#### [TASK REQUIREMENTS]
Wherever the word "list" turns up in a line of the entries, copy that line.

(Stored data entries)
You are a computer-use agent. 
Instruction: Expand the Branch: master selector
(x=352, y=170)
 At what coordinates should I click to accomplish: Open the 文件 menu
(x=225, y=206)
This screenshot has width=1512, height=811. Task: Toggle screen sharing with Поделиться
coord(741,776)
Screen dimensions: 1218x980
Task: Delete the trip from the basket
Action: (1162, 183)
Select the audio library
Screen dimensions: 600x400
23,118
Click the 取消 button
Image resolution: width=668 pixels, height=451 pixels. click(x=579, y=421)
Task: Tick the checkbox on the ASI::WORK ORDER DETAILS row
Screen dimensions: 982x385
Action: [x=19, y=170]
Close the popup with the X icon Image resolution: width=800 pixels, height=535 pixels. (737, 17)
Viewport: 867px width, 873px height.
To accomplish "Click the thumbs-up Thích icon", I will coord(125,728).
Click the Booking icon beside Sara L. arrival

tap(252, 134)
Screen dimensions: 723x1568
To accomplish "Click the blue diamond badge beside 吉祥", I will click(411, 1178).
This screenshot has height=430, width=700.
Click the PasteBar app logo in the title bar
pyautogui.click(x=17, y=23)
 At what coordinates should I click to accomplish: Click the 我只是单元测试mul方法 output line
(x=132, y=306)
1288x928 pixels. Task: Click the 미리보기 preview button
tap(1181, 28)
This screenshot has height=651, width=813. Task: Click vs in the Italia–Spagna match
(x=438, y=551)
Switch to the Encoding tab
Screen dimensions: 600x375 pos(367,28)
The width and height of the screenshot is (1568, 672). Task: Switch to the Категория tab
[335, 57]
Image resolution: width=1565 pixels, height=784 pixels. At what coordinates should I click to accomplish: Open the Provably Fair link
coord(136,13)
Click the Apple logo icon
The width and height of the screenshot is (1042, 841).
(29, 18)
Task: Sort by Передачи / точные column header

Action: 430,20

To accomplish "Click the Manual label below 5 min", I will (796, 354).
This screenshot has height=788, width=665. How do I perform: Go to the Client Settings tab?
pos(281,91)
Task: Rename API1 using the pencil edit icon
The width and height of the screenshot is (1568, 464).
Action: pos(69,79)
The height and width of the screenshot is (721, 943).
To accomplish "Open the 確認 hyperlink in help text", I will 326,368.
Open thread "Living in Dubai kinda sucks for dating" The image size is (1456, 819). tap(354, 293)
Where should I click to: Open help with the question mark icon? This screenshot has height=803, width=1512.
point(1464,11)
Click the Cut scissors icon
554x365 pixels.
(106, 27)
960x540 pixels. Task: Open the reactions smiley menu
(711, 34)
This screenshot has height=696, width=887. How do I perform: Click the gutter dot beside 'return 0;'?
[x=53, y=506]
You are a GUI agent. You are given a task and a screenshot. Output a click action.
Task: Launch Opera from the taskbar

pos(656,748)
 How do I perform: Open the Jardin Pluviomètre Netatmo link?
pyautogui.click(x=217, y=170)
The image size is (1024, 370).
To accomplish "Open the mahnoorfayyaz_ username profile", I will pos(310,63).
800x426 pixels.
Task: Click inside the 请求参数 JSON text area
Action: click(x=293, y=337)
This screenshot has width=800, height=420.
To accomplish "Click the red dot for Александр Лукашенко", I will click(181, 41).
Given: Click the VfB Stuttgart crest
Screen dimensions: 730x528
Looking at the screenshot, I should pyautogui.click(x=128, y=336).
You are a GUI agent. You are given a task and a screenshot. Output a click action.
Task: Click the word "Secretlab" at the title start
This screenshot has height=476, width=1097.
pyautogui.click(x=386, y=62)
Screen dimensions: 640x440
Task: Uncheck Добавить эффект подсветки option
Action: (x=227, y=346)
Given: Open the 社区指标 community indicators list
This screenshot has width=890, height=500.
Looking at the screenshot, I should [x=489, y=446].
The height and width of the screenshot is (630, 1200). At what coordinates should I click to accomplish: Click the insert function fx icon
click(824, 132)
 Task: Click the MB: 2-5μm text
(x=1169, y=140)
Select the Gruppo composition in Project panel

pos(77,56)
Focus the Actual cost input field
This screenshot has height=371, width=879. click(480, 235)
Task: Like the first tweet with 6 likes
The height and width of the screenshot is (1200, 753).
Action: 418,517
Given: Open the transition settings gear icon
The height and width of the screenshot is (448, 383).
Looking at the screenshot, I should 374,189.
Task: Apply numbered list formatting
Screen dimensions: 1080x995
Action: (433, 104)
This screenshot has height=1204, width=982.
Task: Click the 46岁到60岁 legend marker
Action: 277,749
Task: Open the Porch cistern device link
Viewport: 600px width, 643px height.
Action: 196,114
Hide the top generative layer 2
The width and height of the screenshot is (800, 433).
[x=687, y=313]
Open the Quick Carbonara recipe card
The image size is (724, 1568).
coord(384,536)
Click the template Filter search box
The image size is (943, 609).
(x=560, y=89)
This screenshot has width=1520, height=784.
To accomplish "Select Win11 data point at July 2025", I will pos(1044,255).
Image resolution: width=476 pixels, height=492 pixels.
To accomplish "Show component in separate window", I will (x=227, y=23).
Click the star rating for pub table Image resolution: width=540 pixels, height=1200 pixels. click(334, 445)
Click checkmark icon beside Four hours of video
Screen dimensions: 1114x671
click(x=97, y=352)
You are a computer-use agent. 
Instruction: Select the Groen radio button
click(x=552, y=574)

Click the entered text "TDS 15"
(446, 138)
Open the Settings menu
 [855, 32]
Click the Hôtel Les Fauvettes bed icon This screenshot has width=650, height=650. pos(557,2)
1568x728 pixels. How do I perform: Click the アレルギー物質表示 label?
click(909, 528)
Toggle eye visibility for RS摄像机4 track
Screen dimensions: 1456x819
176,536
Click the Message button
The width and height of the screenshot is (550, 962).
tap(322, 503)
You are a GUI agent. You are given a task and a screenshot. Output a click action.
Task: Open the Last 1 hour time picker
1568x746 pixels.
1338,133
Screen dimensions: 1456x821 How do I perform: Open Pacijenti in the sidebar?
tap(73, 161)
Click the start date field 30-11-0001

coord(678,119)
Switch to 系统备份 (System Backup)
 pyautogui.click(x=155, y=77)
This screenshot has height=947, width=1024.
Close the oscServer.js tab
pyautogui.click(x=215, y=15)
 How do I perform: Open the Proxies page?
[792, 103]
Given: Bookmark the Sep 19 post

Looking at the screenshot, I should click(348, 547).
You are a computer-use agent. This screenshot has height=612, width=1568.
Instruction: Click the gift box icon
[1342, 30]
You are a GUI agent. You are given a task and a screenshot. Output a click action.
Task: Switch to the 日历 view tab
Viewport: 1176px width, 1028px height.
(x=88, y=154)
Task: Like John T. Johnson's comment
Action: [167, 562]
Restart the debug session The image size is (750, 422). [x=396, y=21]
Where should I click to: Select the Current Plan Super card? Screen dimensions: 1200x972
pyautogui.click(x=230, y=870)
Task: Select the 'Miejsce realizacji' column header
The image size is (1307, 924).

#### [WRITTEN RESPONSE]
Given: Open the 社区指标 community indicators list
Task: Apply numbered list formatting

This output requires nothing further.